= WHAT TO WORK ON =
Set the pictures aside and set down only the lines from the line holding "Viewport: 896px width, 1329px height." through the end of the entries below, ends included.

Records drawn from a dataset

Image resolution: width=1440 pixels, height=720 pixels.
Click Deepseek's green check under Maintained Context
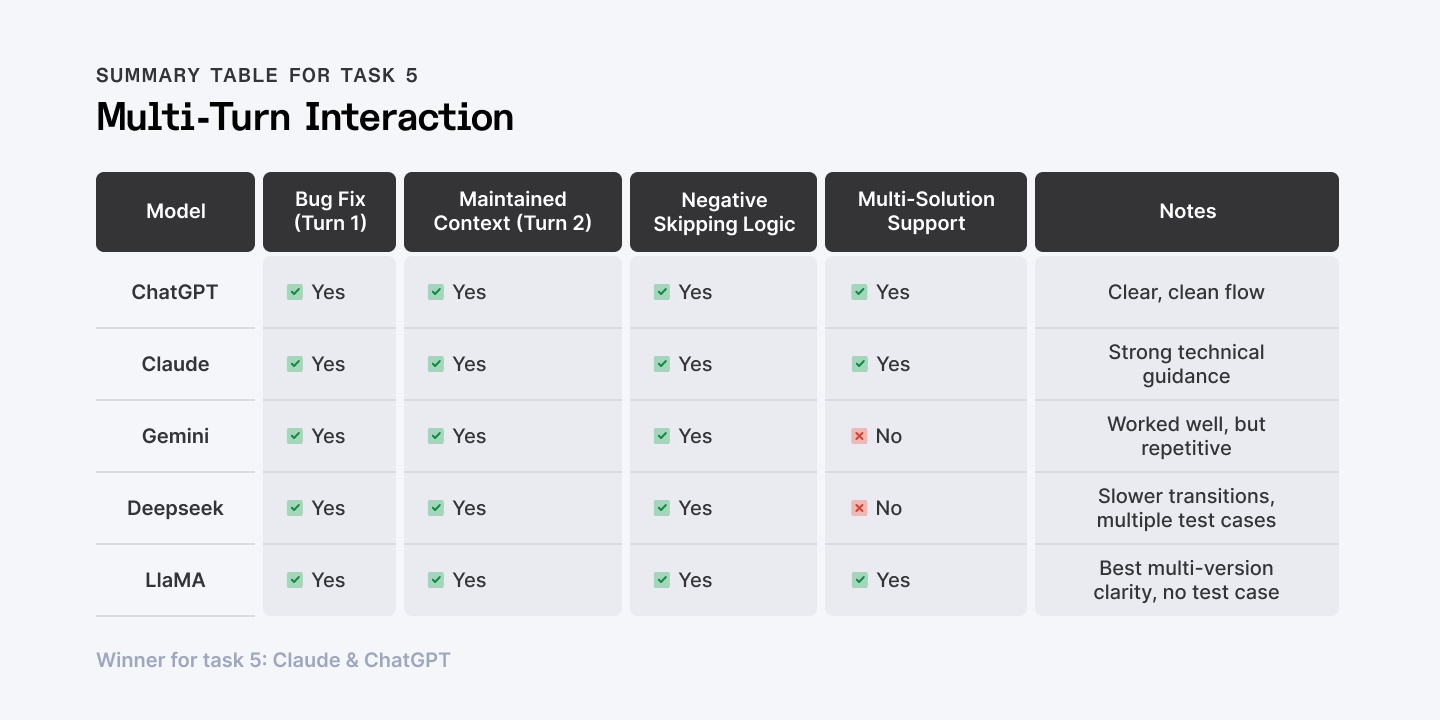click(436, 508)
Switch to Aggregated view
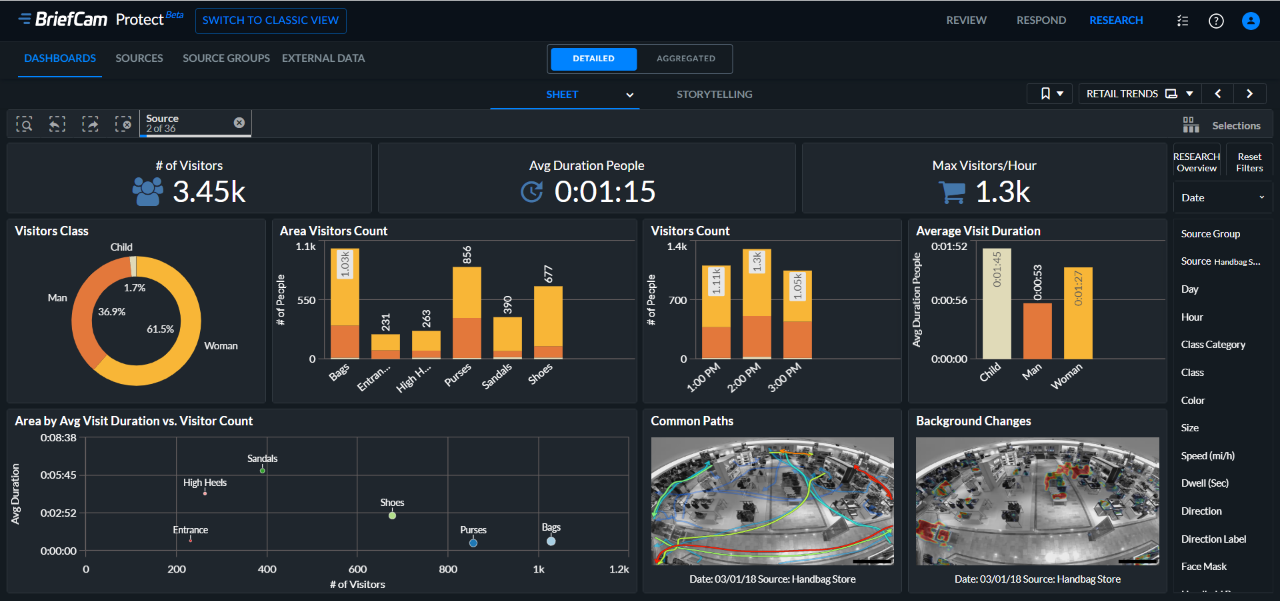Image resolution: width=1280 pixels, height=601 pixels. [685, 59]
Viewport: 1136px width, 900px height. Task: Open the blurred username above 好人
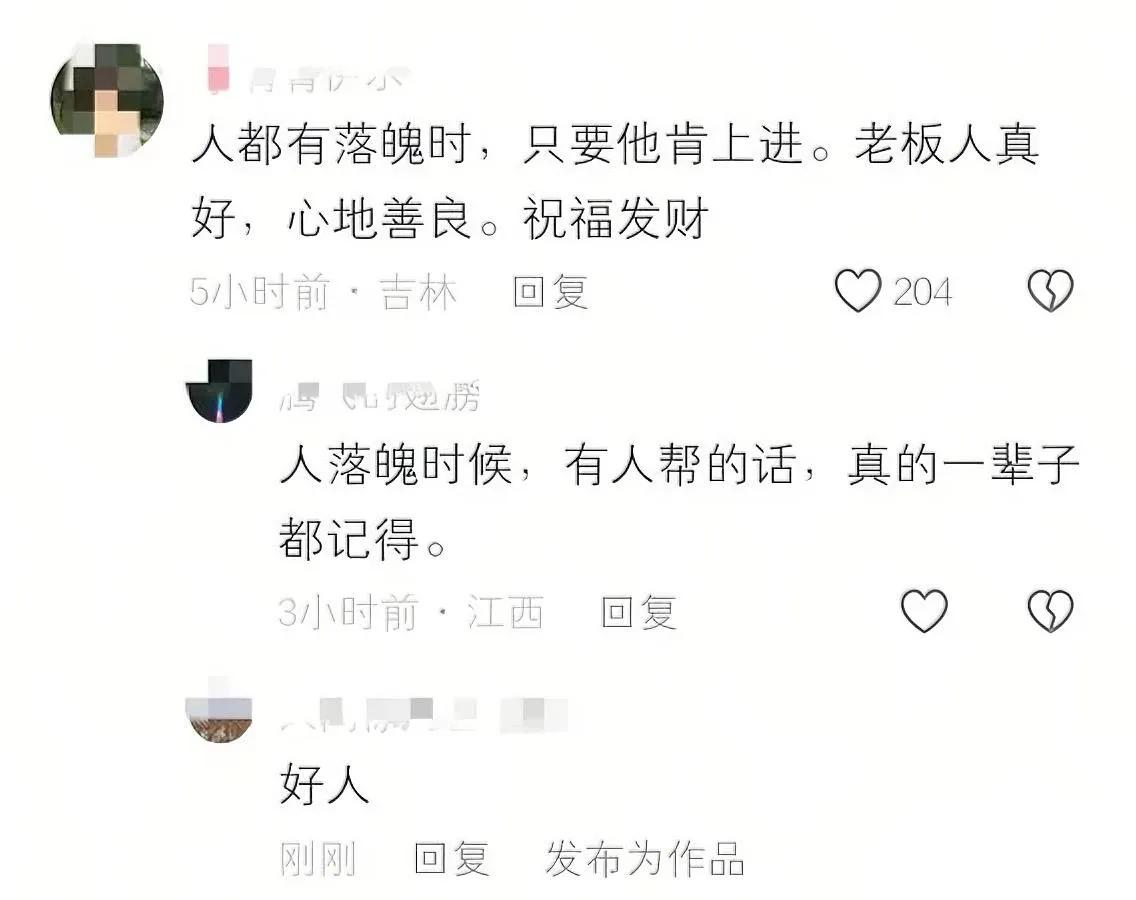424,714
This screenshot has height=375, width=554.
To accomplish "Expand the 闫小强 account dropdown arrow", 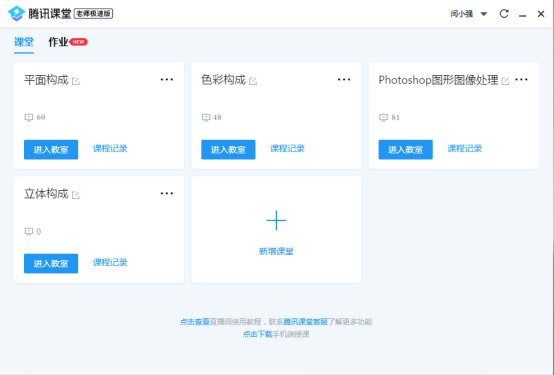I will point(484,14).
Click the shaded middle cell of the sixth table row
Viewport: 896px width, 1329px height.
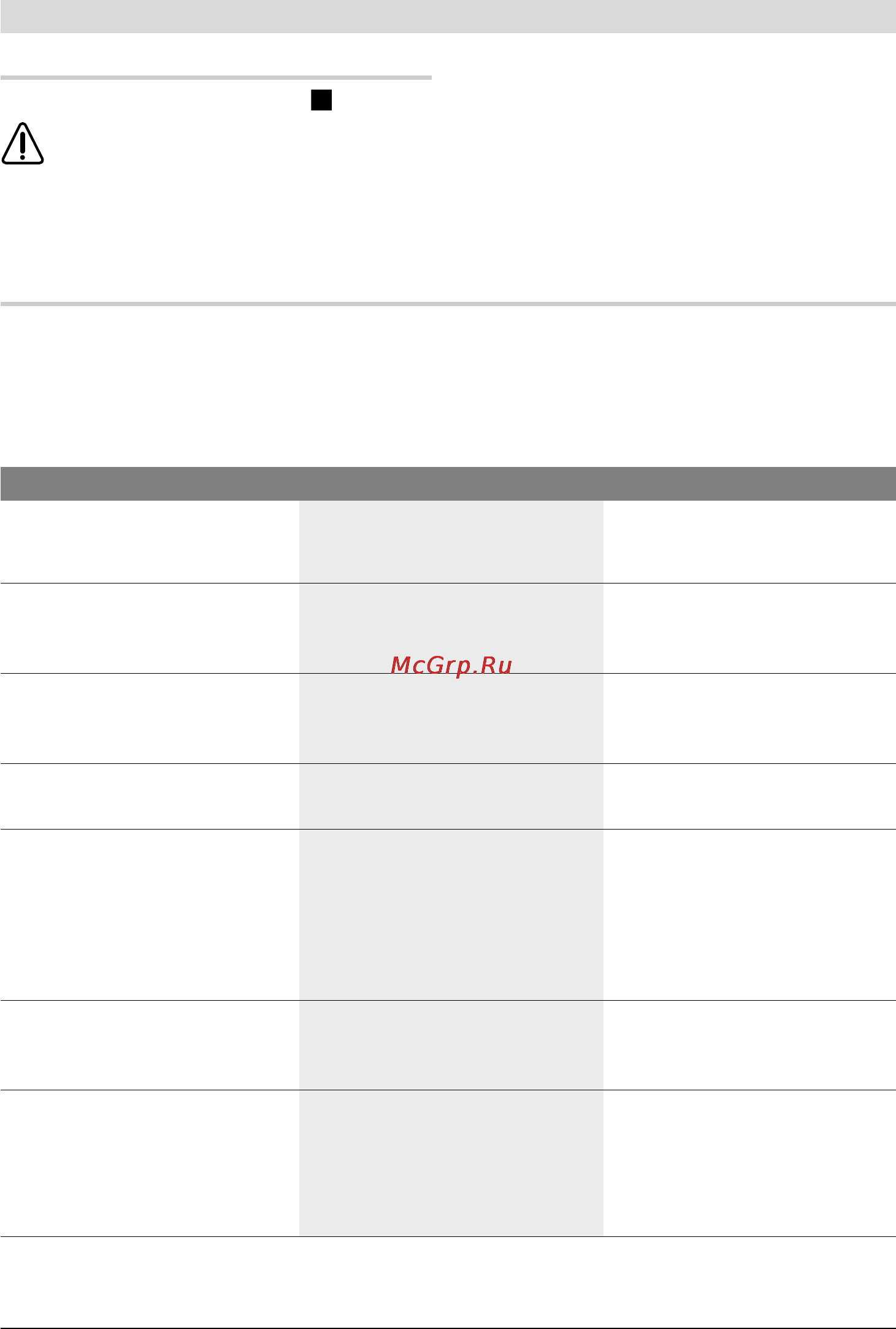click(x=451, y=1045)
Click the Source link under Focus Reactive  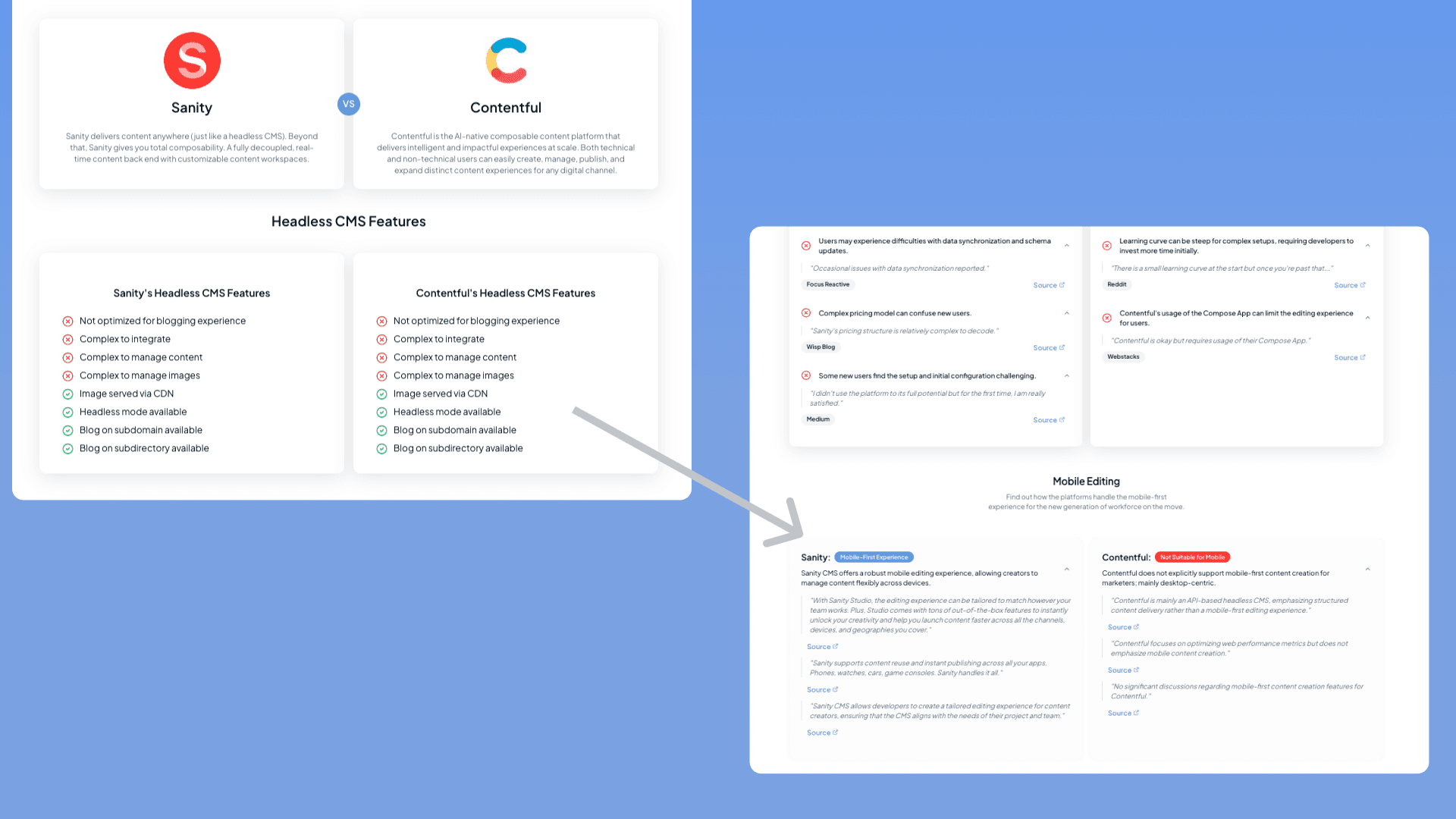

= EXERCISE RESPONSE =
Viewport: 896px width, 1329px height.
click(x=451, y=1045)
Click the Source link under Focus Reactive  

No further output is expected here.